In the early 1990s, Shearer cooperated with numerous government agencies to destroy countless pakalolo patches throughout the state of Hawaii. Many blame Shearer and his cronies for the near-extinction of the spicy Sativa strain known as “Maui Wowie.” The Operation Wipeout pilot did not disclose the kind of chemicals used, but in 2016, he did admit to spraying pot patches until every plant was dead.

“In 1990, ’91, we had Operation Wipeout. There were 13 agencies involved, including the Department of the Interior, the National Guard, the Army, and the DEA. We gridded the entire state of Hawaii into 10-kilometer squares. Then we did each square until there was no more marijuana. We started on the Big Island. It took us 16 weeks straight to do the state. We found patches the size of basketball courts. We got to the point where we developed a spray system. Now we have a spot-sprayer. I can spray a three-foot circle with no over-spray. Now we can just spray it, kill it, and move on.”

Zealous pilot terrorized island growers for over 30 years

A longtime Maui marijuana grower named Isaac described the terrorizing effect of Shearer’s helicopter surveillance and cannabis eradication to Big Buds magazine.

“During the peak of the helicopter drug wars, Hawaii drug warrior copters were flying day and night, as low as 50 feet off the ground in violation of aviation laws, scaring children and animals, invading everyone’s privacy, especially terrorizing Native Hawaiian communities, harming the environment and native animals, carrying state and federal police and military personnel who poisoned and ripped up hundreds of thousands of cannabis plants.”

Isaac, who is a disabled Vietnam vet, also offered his opinion about the helicopter pilot who aspired to profit from sales of the crop that he was so intent on destroying.

“Shearer is the last person that should be awarded a dispensary license — he’s ruined so many lives, destroyed so many plants and has poisoned the Earth. He’s the enemy to marijuana and its followers. What should be done is allow Maui growers the ability to cultivate and sell the fruits of their labor to the dispensaries. Nobody wants pot grown indoor under huge light in substrates from space — that have nothing to do with Hawaiian pot.”

[Image by Seastock/Thinkstock/Getty Images]

Eight licenses to dispense medical marijuana in Hawaii were awarded

When chopper pilot Don Shearer, actor and Hawaii resident Woody Harrelson, Tetris publisher Henk Rogers, and 63 others submitted pricey, non-refundable applications to own and operate marijuana dispensaries in Hawaii, only eight permits were available statewide, and only two of those permits were for Maui marijuana dispensaries.

It is worth noting that Shearer told MauiTime that if he received a Maui marijuana dispensary permit, he would not hire cannabis users and that he would monitor his employees for drug use.

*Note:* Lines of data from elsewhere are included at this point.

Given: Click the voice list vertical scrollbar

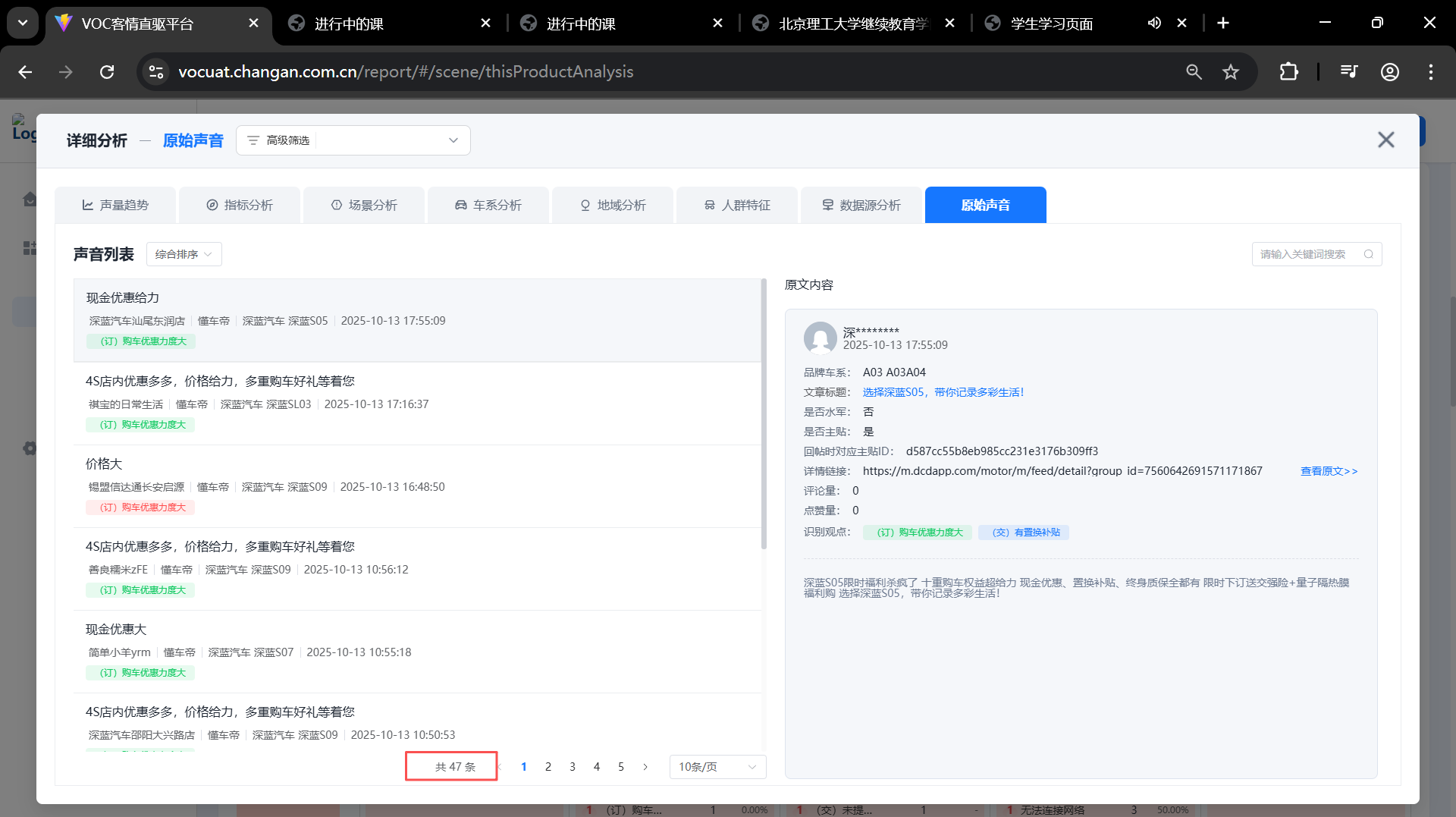Looking at the screenshot, I should [764, 413].
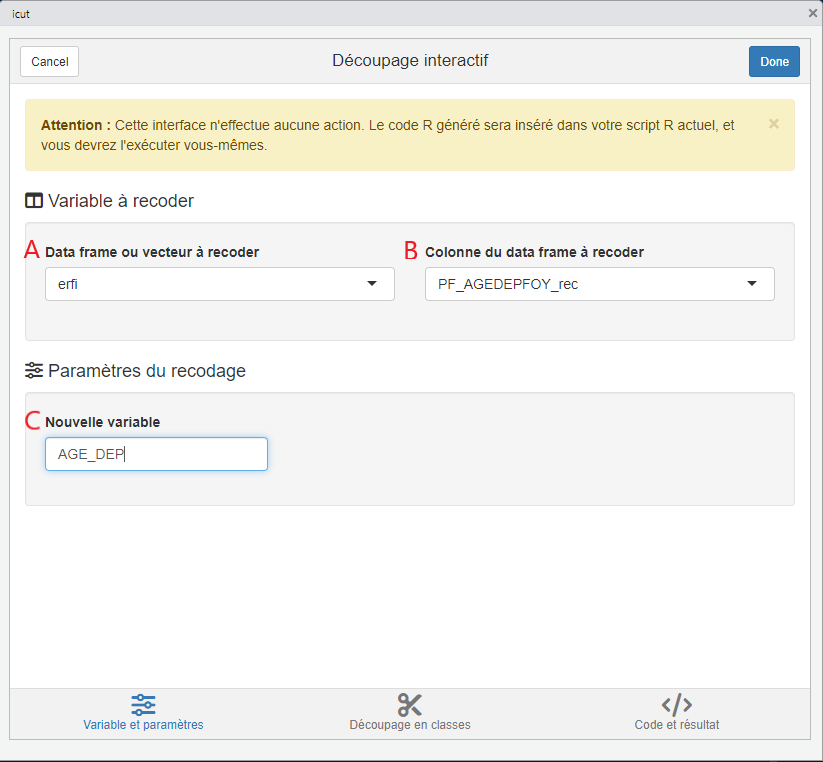Click the sliders icon above Variable et paramètres

[143, 704]
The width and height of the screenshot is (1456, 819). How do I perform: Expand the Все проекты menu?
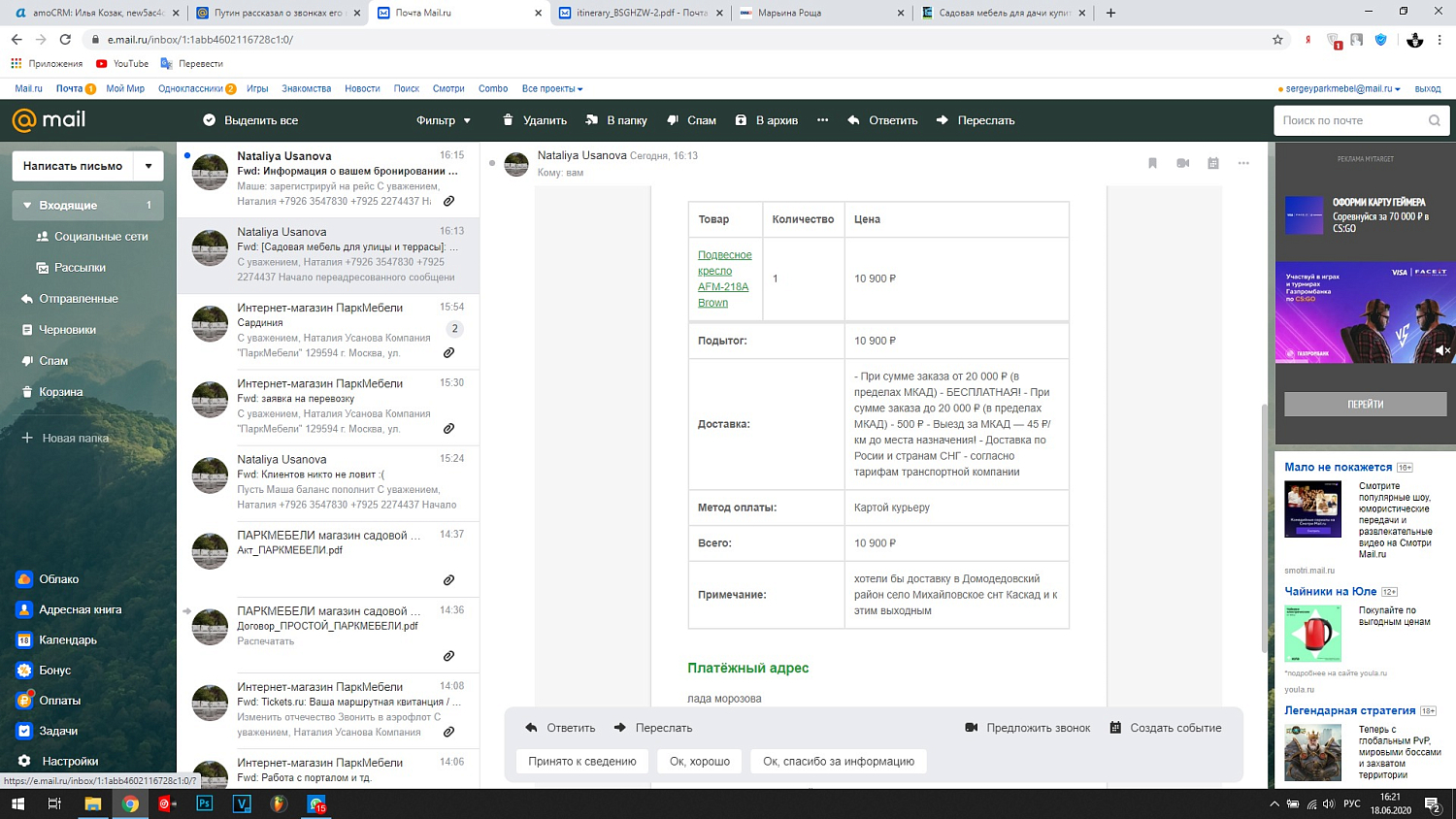(551, 88)
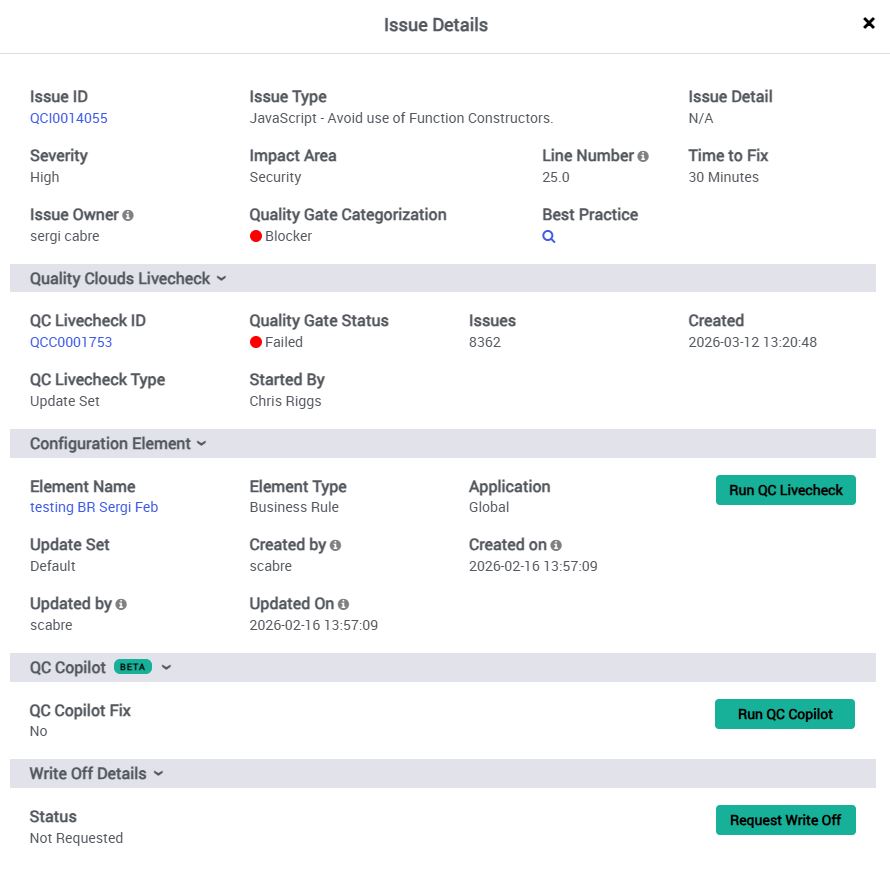890x879 pixels.
Task: Collapse the Write Off Details section
Action: (158, 774)
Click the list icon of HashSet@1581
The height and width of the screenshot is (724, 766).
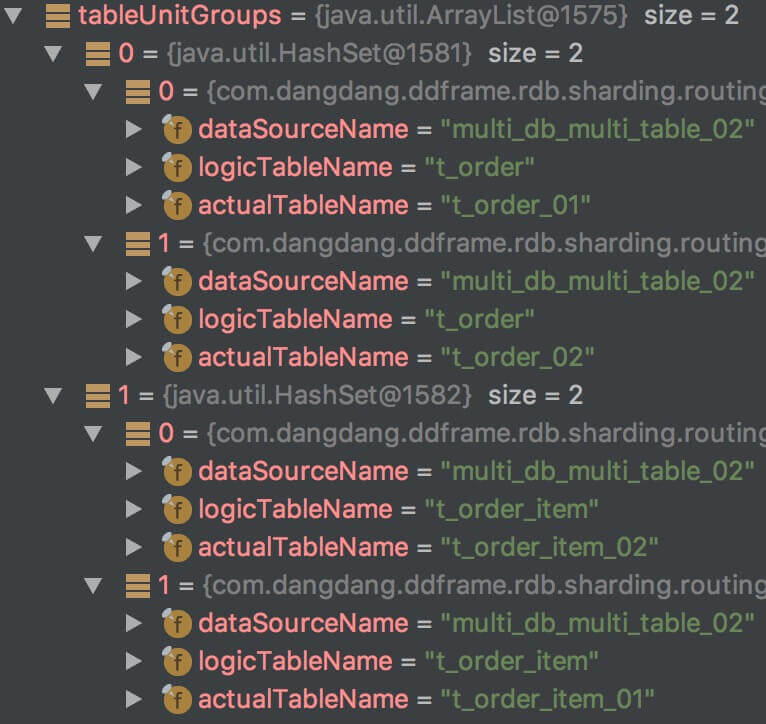pos(98,53)
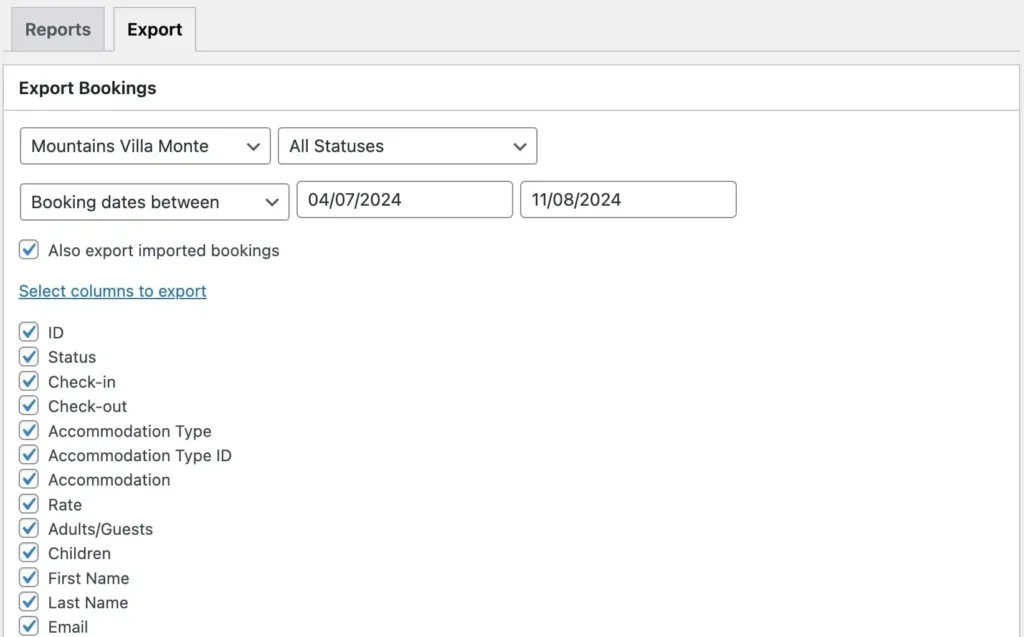Open the Mountains Villa Monte property dropdown
The height and width of the screenshot is (637, 1024).
tap(144, 146)
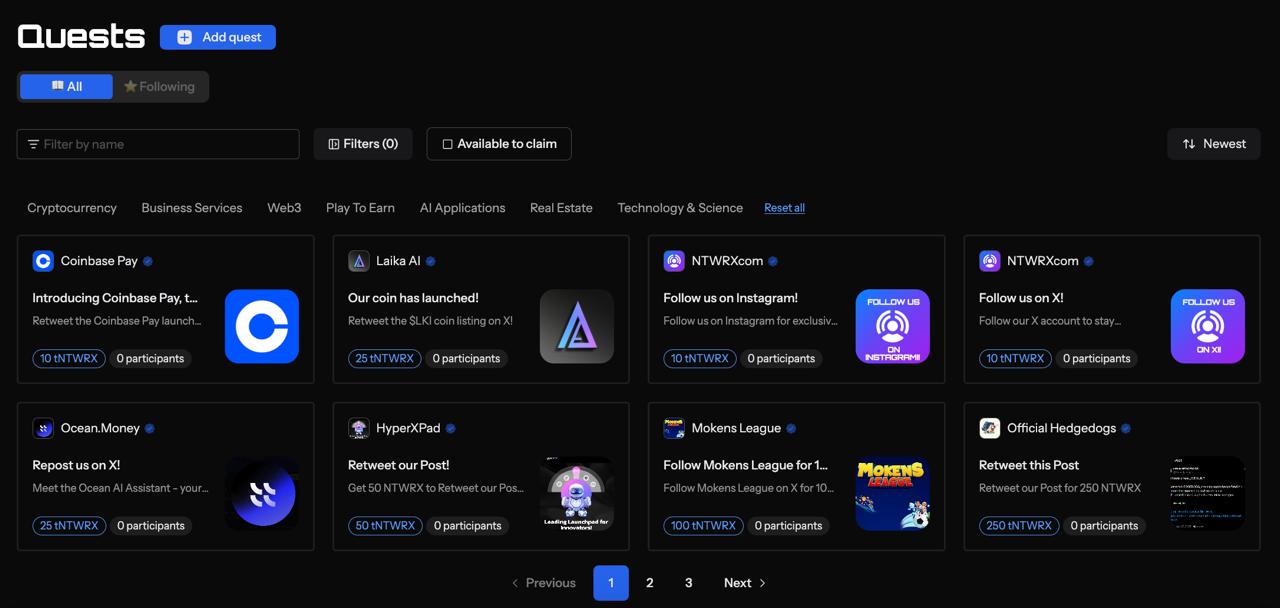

None of those licenses went to the pilot who destroyed countless cannabis plants

As of this week, two privately-owned companies have been licensed to dispense medical marijuana on Maui, and neither of them is Shearer’s proposed Grateful Meds dispensary. At the time of this writing, Maui Grown Therapies is accepting intake applications at their open shop at 44 Paa Street in Wailuku, but their display cases are devoid of Maui marijuana due to the fact that Hawaii does not yet have an approved cannabis testing facility. According to Herb magazine, the company that was awarded the second dispensary license is Pono Life Sciences.